When parsing documents (especially on the web) we can find another example of variable encoding called state/attribute selectors. Most places call these attribute selectors (since that’s the official name), so I will just call them attribute selectors from here on out. Attribute selectors allow you to find elements in a document based on the attributes/state of the element. Ocassionally this is guarenteed to only find 1 result (document.getElementByID()), but most selectors will find any elements that match the provided criteria (as explained here). For this we will use CSS to find any element that has a link to schulichignite.com and color it orange:

a[href^="https://schulichignite.com"]{
color:orange;
}

in this case the ^ indicates that this is the string that should be at the start of the href, but there are other options to do this sort of pattern matching, details can be found here.

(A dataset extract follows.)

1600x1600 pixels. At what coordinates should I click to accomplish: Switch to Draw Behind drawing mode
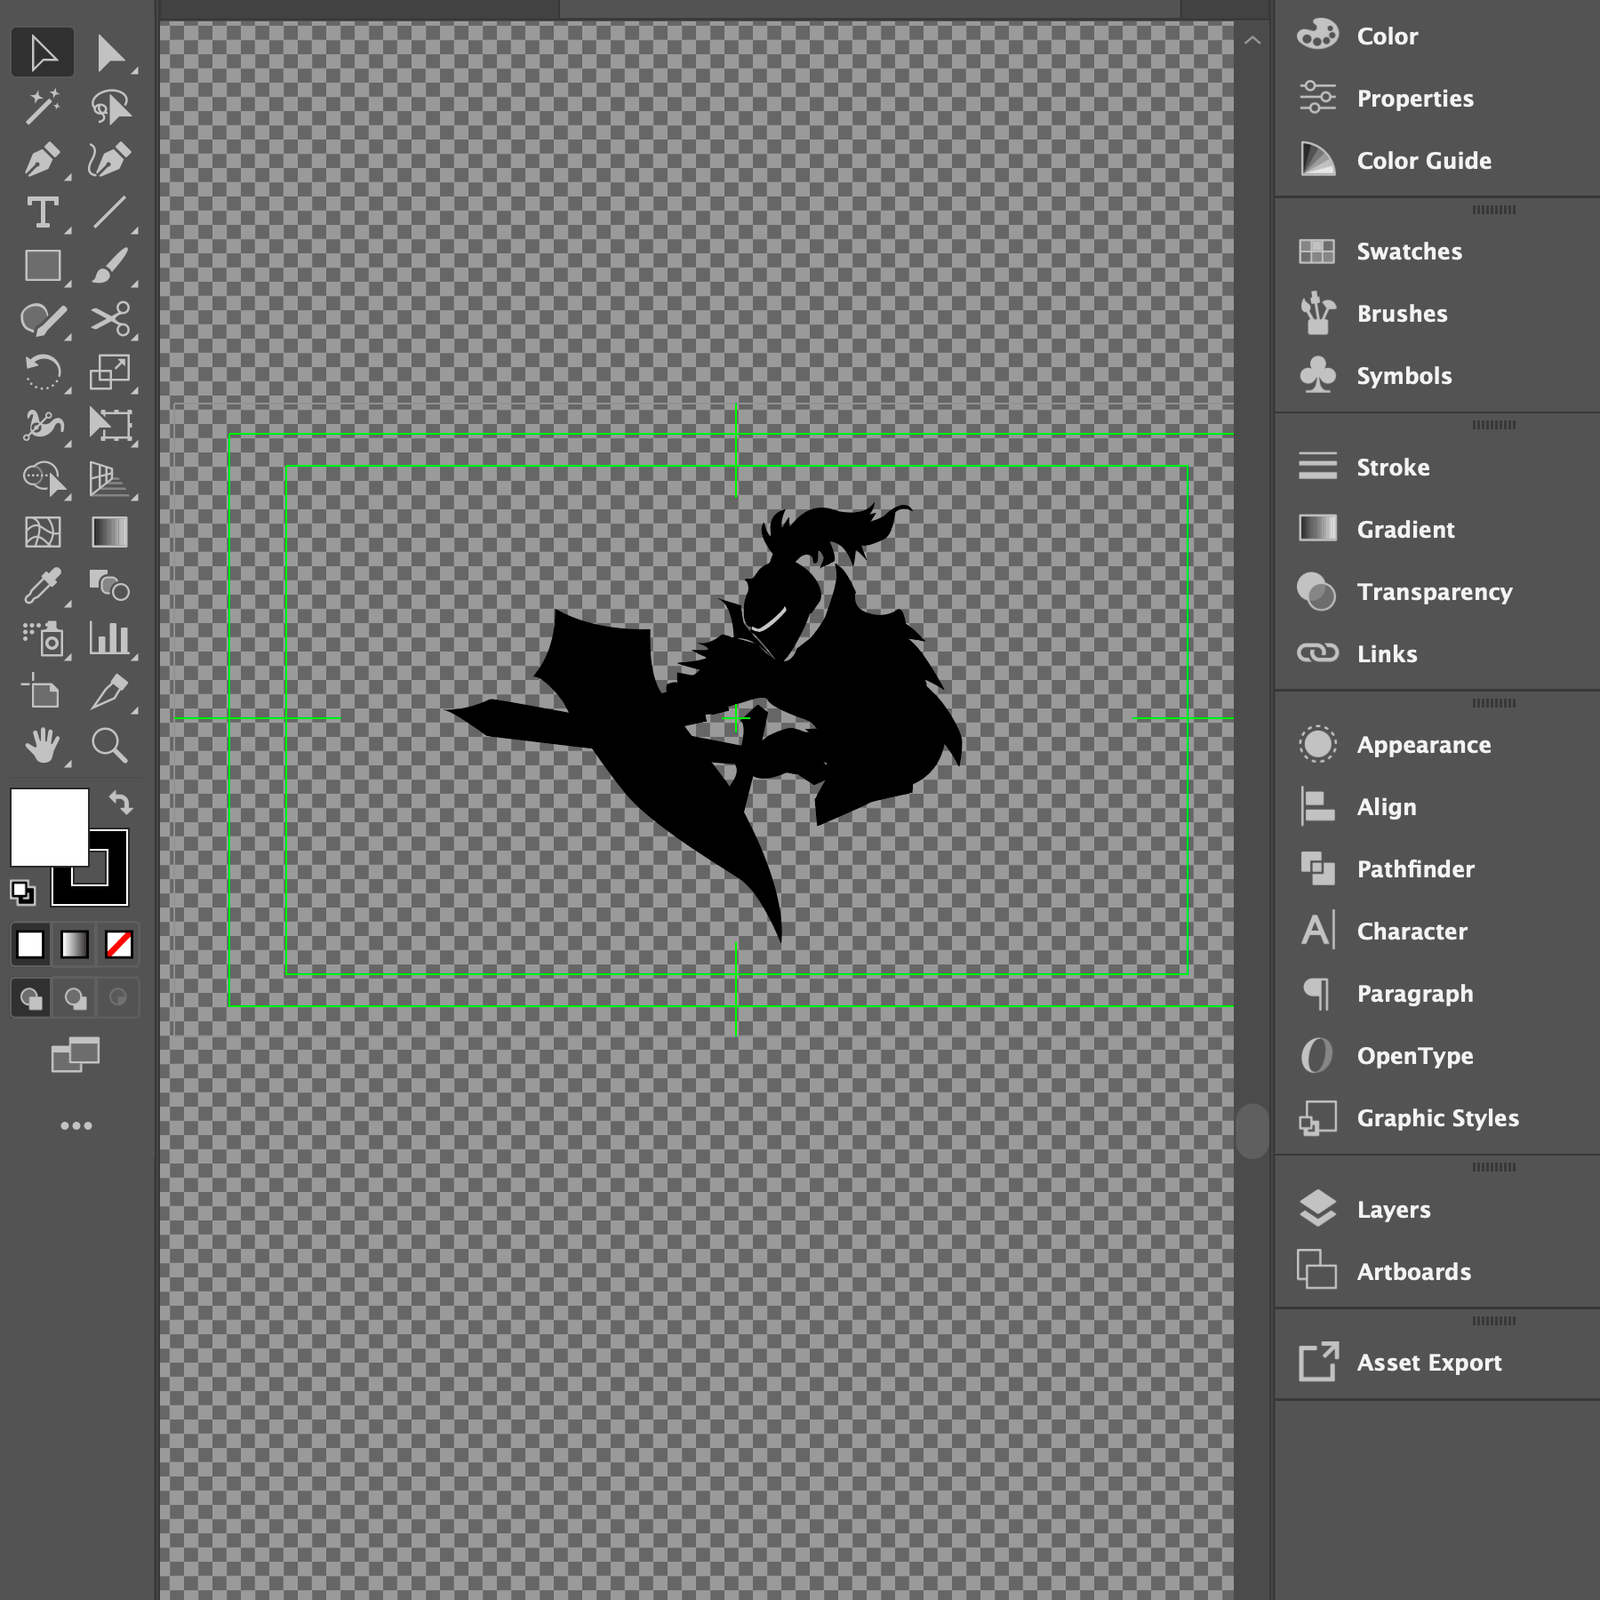(75, 997)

There are other types of selectors we can use called pseudo classes which allow us to have conditional CSS based on the element state. These are in the format of:

selector:pseudo-class{
/*CSS rules here*/
}

Where selector is a normal CSS selector you would use. For example changing the color of text only when a user hovers over it:

a:hover{
color:blue;
}

We can also select according to the state of an element relative to the document. The most common example is “tiger striping” a table. As you can see on this page, odd rows are coloured differently in the html:

columncolumncolumn
rowrowrow
rowrowrow
rowrowrow

The HTML for the above table is:

<table>
<thead>
<tr>
<th>column</th>
<th>column</th>
<th>column</th>
</tr>
</thead>
<tbody>
<tr>
<td>row</td>
<td>row</td>
<td>row</td>
</tr>
<tr>
<td>row</td>
<td>row</td>
<td>row</td>
</tr>
<tr>
<td>row</td>
<td>row</td>
<td>row</td>
</tr>
</tbody>
</table>

We then use the CSS rule:

tr:nth-child(even) {
background-color: #fffbea;
}

This says that if the currentt row is an even number as a child of the tbody then change it’s colour.

Lookups & Partials

Earlier in the lookups section I mentioned that lookups require guarenteed uniqueness. This is true if you are looking for a result, if you are fine with multiple items (like in searches), then you might not need the uniquenes constraint. For example if you are building a search system for movies and someone enters a search term like "inside", you may want to return all movies that have inside in the title (which is more than 1). In these cases your search term would be used to locate multiple resources, but you would still want a unique identifier for each movie so you can find the information about the 1 movie the person is looking for.